_ASSIGNMENT_
Your reply should be an exact copy of the lines from the one that holds "Facebook (895, 490)" to the end of the data below.

Collected data entries
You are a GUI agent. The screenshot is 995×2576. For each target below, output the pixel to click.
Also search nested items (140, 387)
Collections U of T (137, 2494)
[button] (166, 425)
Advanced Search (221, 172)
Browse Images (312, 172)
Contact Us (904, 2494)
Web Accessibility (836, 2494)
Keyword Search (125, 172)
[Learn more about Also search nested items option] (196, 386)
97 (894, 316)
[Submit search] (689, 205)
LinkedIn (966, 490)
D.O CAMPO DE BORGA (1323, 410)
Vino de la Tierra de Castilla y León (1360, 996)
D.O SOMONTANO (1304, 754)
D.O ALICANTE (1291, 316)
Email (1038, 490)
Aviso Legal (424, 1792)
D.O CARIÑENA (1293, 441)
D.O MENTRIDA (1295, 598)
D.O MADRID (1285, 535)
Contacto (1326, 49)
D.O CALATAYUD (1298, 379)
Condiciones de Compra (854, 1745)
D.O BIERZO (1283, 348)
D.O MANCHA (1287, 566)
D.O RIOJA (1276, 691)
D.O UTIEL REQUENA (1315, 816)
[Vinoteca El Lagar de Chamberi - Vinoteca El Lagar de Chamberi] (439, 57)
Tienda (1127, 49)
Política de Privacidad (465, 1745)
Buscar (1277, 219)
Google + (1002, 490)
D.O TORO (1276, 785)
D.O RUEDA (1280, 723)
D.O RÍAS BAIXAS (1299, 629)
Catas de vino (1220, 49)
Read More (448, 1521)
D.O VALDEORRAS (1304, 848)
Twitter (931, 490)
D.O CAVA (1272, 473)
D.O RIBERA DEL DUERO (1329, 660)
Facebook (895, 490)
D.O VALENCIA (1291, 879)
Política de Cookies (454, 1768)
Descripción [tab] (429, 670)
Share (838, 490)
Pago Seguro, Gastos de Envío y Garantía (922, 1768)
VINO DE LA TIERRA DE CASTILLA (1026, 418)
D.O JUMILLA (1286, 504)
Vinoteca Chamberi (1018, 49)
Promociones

_RESULT OF THE TASK_
Facebook (895, 490)
D.O VALENCIA (1291, 879)
Política de Cookies (454, 1768)
Descripción [tab] (429, 670)
Share (838, 490)
Pago Seguro, Gastos de Envío y Garantía (922, 1768)
VINO DE LA TIERRA DE CASTILLA (1026, 418)
D.O JUMILLA (1286, 504)
Vinoteca Chamberi (1018, 49)
Promociones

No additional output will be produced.